Mentor: I have a couple of mentors. One is Linda Landry, a California developmental disabilities advocate. She is very involved on the local, regional, state and national levels.  Readers may know about the national organization, Family Voices, an important resource to connect, educate, train, and advocate for parent-to-parent support and advocacy. I’ve learned the mechanics of advocacy and the political world through her. The other person I want to mention is Sharon Terry at the Genetic Alliance. She was fantastic in helping with board development, and education and amazing opportunities in the rare disease field.  It was through their first fellowship with the American Society of Human Genetics in October 2005 that another parent and I were able benefit from, and to put two plus two together between Francis Collins’ keynote presentation on a therapeutic strategy for Progeria that could also possibly help Costello syndrome and the other RASopathies.

On the Job
What inspires you: When researchers validate issues that our families live with and have ideas to address these problems.

What makes you hopeful: When I see serious researchers stimulated to learn more about our children and families. When I can say, “How can we help you help us?” and they are listening. That is cool.

Best organization decision: Agreeing to take on writing the NIH R-13 grants for our scientific meeting. Because it doesn’t earn overhead, researchers’ institutions don’t have an incentive to do the legwork. The benefits include providing the stamp of scientific relevance (at least through the NIH’s eyes), defraying the cost of the symposia, and giving us the opportunity to learn and pull our weight among the researchers as a team that can be relied on to be supportive in their backyard.

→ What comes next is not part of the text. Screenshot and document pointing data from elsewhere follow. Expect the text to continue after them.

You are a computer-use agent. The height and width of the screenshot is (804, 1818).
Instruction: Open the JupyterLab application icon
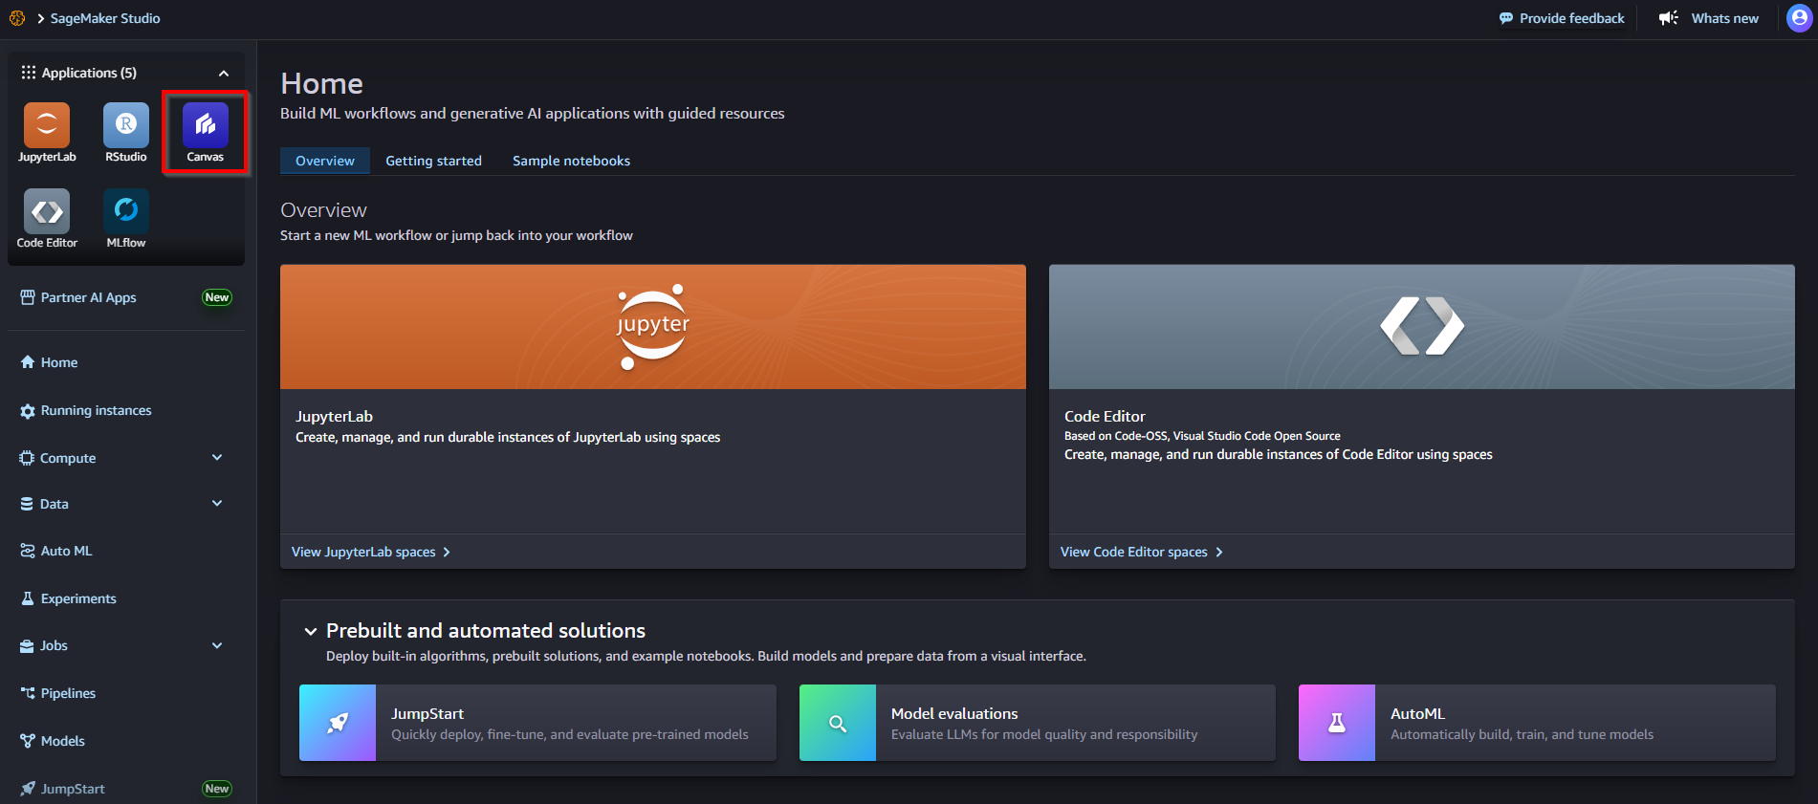tap(47, 125)
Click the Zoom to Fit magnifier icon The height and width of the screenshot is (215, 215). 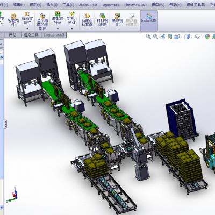tap(148, 37)
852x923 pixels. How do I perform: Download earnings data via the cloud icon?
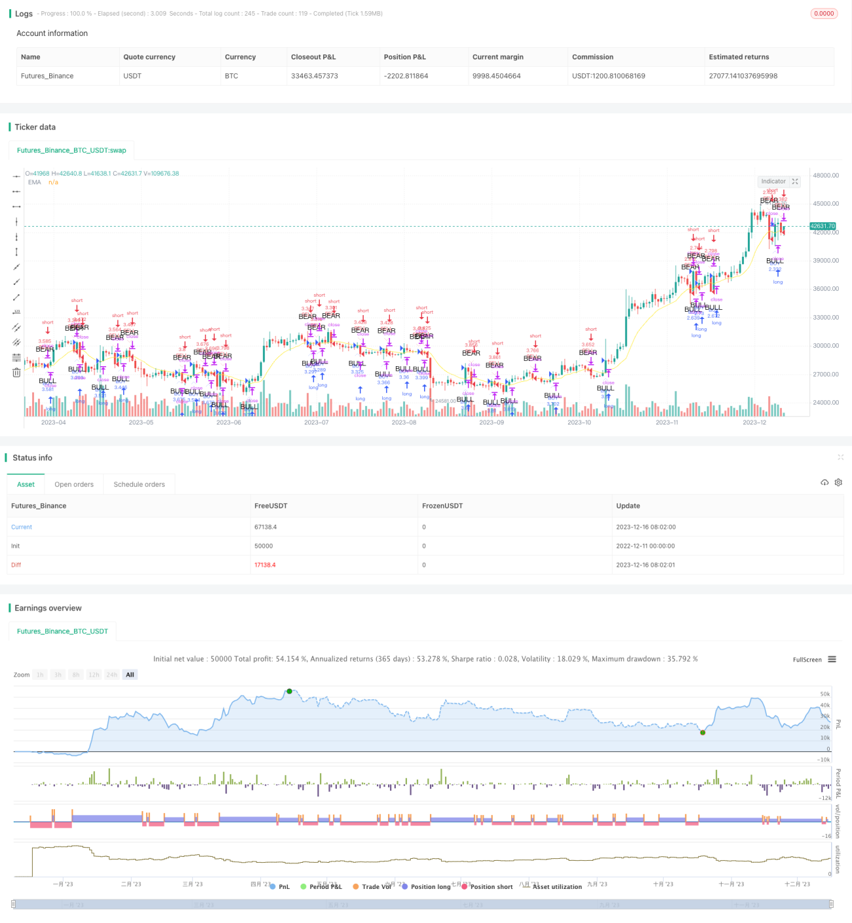click(824, 483)
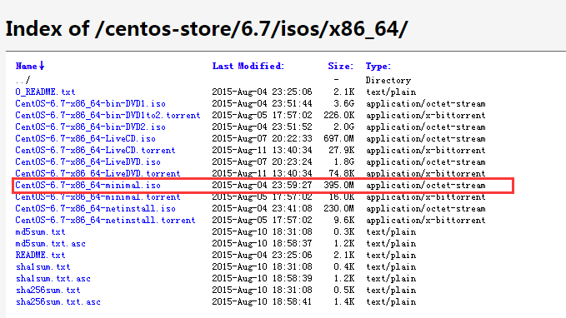Sort by Name column header

coord(27,66)
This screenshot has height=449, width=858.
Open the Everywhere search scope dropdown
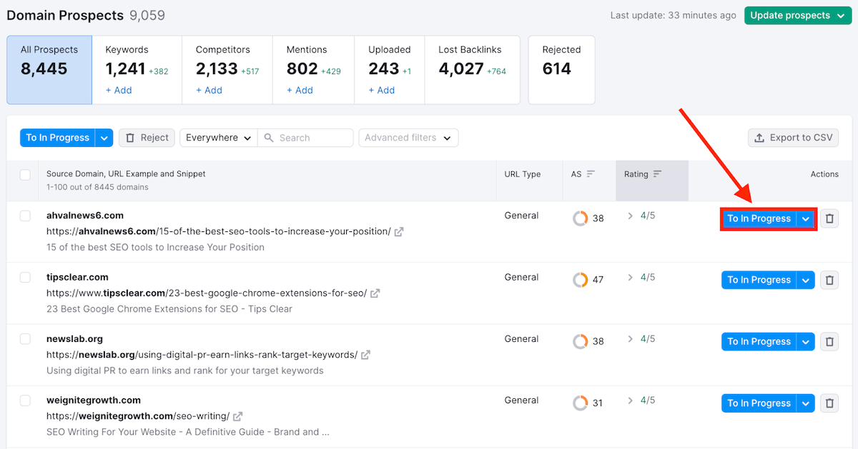(218, 138)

Hardest lesson learned: To be judicious with my trust. That’s a lesson I keep learning.

Toughest organization decision: Recognizing and managing the existing value of the compact we have with families. We have a responsibility to the families not to give away the farm.

Biggest missed opportunity: This suggests regret, and we’re just too small to dwell on regret. There have been opportunities we chose not to participate in because we’re too small, but I don’t think we would call them “missed.” We all do this as a work of love. We are a networking organization, not a typical business with a developed infrastructure.

Like best about the job: I like best being taken seriously by researchers and having conversations that are meaningful and will help our families.

Like least about the job: What I like least is all the nuts and bolts— the federal, state, and local administrative nonprofit status work, such as pricing insurance policies and all the financial responsibilities for the organization. I have a master’s in fine arts and those activities are not my strength, but it’s landed on my lap and someone has to do it.

Pet peeve: People who say they will do something and then they don’t carry through.

First choice for a new career: If I knew that I’d be doing it.

Personal Taste
Most influential book: The Lord of the Rings trilogy by J. R. R. Tolkien

Favorite movie: The Princess Bride

Favorite music: Ry Cooder’s later collaborative works and Antonio Vivaldi

Favorite food: Sashimi

Guilty pleasure: Soft cheeses

Favorite way to spend free time: Working on a sudoku puzzle while binge watching a thriller series.  If it’s a day or so of free time, planning and executing meals with friends.  And if it’s a week or so, floating off the Maui coast over coral reefs and folding in the other two.  Did I mention doing laser-cut wood jigsaw puzzles?